Speaking to an Italian newspaper ahead of his trip to the country, Iranian President Hassan Rouhani said that the recently signed nuclear deal between Iran and the West could lead to better ties with the U.S. and an eventual reopening of embassies in the respective capitals. However, he clarified, the deal is unlikely to lead to warmer ties between the two longstanding foes, unless it is “implemented well.”

“The nuclear agreement is one thing, our relationship with the United States another. The problems we have with them start with the victory of the Islamic Revolution,” Rouhani said, during an interview with the Corriere della Sera newspaper. “But the way we apply the agreement may have an impact on the future. If implemented well, it will lay the groundwork for lowering tensions with the U.S., and create conditions for a new era.”

Under the Joint Comprehensive Plan of Action (JCPOA) -- reached in July after protracted negotiations -- crippling sanctions against Iran will be lifted in exchange for the country limiting its sensitive nuclear program and allowing international inspectors limited access to its military sites. However, hard-liners in both Iran and the U.S. continue to oppose the deal, citing an historical animosity between the two nations.

Ties between the two nations soured in 1979, when the Islamic Revolution overthrew the U.S.-backed shah of Iran, Mohammed Reza Pahlavi. The U.S. embassy in Iran was shut down the same year after 52 Americans were kidnapped and held for 444 days in the compound.

Bilateral ties further worsened during George Bush’s presidency in the U.S. and the ultra-conservative Mahmoud Ahmadinejad’s tenure in Iran.
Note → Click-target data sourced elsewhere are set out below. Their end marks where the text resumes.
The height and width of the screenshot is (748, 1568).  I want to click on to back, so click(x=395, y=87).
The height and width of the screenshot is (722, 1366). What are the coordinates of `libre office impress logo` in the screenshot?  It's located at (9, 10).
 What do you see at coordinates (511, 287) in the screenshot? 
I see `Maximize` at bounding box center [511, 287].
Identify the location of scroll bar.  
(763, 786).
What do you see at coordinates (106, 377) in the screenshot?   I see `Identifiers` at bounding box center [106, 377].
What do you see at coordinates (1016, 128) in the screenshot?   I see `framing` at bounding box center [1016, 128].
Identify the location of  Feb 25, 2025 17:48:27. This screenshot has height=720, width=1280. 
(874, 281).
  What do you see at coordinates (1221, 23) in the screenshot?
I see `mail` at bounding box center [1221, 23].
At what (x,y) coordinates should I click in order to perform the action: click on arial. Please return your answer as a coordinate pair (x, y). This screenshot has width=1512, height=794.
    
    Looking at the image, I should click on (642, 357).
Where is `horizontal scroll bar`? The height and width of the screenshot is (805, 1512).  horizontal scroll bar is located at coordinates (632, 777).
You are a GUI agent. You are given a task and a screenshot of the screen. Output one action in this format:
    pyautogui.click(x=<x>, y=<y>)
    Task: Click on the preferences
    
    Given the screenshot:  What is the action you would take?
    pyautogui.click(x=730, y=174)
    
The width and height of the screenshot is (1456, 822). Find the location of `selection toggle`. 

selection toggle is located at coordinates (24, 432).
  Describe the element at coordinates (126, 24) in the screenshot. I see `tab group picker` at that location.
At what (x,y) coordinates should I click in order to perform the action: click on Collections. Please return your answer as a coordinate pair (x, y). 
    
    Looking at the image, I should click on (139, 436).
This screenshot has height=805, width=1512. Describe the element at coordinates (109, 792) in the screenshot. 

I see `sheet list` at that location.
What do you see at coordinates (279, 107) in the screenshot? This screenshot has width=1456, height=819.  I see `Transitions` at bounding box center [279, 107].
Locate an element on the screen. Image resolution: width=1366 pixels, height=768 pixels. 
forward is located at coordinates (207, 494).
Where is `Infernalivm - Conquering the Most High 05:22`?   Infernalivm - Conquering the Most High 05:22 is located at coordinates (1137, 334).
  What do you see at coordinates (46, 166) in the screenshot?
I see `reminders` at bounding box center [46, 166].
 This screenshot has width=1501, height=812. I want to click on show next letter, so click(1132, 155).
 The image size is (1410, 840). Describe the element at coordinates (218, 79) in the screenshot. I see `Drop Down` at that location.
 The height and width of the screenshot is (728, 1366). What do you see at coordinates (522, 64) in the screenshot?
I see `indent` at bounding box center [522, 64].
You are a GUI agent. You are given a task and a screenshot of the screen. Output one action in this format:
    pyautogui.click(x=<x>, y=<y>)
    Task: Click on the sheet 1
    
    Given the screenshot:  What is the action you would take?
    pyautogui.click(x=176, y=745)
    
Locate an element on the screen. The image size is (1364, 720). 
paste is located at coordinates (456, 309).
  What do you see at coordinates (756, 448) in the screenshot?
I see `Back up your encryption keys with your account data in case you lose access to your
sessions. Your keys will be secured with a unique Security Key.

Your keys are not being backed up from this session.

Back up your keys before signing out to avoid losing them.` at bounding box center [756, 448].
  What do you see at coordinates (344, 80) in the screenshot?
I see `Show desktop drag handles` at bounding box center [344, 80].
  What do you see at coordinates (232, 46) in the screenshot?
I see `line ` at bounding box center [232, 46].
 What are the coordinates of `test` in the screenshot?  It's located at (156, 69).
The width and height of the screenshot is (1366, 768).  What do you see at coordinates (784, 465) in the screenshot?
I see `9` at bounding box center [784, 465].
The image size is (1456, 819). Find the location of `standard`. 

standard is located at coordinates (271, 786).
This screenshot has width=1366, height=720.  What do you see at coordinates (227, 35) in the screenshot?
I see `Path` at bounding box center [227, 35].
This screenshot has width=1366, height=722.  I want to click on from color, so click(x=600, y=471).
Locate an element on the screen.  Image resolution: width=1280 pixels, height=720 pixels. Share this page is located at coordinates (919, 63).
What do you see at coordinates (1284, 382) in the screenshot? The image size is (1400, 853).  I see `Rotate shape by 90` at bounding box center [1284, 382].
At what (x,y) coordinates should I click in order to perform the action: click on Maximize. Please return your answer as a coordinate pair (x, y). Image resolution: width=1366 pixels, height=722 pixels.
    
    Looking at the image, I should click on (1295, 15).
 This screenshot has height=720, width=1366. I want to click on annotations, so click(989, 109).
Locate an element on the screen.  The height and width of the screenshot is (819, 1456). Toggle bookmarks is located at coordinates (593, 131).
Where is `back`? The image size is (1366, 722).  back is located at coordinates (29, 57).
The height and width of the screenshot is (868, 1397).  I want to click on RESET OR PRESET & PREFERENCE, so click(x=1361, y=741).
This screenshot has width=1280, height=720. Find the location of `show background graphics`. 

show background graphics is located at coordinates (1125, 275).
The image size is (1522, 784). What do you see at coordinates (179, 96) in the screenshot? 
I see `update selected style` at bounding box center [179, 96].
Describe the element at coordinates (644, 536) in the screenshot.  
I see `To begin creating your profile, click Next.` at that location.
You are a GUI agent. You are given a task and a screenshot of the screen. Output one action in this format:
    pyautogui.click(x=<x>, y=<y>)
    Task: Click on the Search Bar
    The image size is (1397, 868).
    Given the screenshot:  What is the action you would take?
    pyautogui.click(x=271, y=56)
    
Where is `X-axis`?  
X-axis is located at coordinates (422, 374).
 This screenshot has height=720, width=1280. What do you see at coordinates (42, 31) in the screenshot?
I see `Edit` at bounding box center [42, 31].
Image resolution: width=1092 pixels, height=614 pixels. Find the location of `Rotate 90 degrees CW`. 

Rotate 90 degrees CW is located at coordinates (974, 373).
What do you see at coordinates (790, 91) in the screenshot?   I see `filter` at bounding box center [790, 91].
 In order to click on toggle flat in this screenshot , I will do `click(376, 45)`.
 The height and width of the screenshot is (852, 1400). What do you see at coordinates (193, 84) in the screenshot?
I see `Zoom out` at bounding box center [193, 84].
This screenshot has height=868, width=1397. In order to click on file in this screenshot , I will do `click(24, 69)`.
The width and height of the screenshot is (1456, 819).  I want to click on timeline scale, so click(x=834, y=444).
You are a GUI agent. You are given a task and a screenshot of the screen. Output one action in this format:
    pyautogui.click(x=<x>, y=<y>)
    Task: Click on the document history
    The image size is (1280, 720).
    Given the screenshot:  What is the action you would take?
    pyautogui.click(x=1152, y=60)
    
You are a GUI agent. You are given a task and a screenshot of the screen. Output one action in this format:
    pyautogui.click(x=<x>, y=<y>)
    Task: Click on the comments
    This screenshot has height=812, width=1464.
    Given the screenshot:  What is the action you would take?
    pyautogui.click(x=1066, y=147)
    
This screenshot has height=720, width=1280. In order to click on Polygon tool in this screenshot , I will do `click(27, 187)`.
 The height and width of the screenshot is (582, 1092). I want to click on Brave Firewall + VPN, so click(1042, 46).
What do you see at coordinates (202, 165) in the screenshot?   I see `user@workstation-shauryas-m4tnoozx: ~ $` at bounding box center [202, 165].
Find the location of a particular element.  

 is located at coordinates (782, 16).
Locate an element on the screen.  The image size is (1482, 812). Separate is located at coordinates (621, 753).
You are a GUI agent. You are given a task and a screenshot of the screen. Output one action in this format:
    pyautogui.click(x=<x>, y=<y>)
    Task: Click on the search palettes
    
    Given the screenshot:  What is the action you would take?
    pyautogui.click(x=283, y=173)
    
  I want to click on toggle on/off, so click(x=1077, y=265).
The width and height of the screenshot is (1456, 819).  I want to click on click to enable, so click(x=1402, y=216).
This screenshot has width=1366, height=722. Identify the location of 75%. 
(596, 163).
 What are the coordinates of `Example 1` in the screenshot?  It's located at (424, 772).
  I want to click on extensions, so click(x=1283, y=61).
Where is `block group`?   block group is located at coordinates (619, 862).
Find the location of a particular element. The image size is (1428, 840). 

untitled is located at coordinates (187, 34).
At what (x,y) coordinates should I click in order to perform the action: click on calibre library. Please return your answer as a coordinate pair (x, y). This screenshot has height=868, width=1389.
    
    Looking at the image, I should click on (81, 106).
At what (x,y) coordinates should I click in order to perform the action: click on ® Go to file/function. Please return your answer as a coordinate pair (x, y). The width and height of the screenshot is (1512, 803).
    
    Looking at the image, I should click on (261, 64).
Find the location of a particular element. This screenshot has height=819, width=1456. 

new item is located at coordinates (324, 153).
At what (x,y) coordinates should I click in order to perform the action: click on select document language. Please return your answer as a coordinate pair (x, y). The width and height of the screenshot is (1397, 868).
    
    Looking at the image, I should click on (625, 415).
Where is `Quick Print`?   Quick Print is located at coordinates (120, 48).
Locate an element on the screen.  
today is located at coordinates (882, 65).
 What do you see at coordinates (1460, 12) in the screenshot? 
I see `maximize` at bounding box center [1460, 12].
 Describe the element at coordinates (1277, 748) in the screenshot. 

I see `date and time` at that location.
Between 2006 and 2013, the United Nations, the U.S. and the European Union ratified several rounds of crippling sanctions on Iran over fears that it was developing nuclear weapons.

However, Ahmadinejad’s successor Rouhani -- who came to power in 2013 following a campaign of “moderation and prudence,” has since sought to improve ties with the U.S. Within weeks of taking office, Rouhani spoke on the phone to U.S. President Barack Obama -- the first direct contact at the highest level between Iran and the U.S. since the 1979 revolution.

“If they [the U.S.] change their policies, correct the mistakes made ​​in the past 37 years and apologize to the Iranian people, the situation will change and good things will happen,” Rouhani said in the interview, published Thursday.  

During his visit to Italy, which marks the first visit to Europe by an Iranian president in over a decade, Rouhani will meet leaders from Italy and France, and also hold talks with Pope Francis, who, in July, lauded the nuclear agreement as “a step toward a more secure and fraternal world.”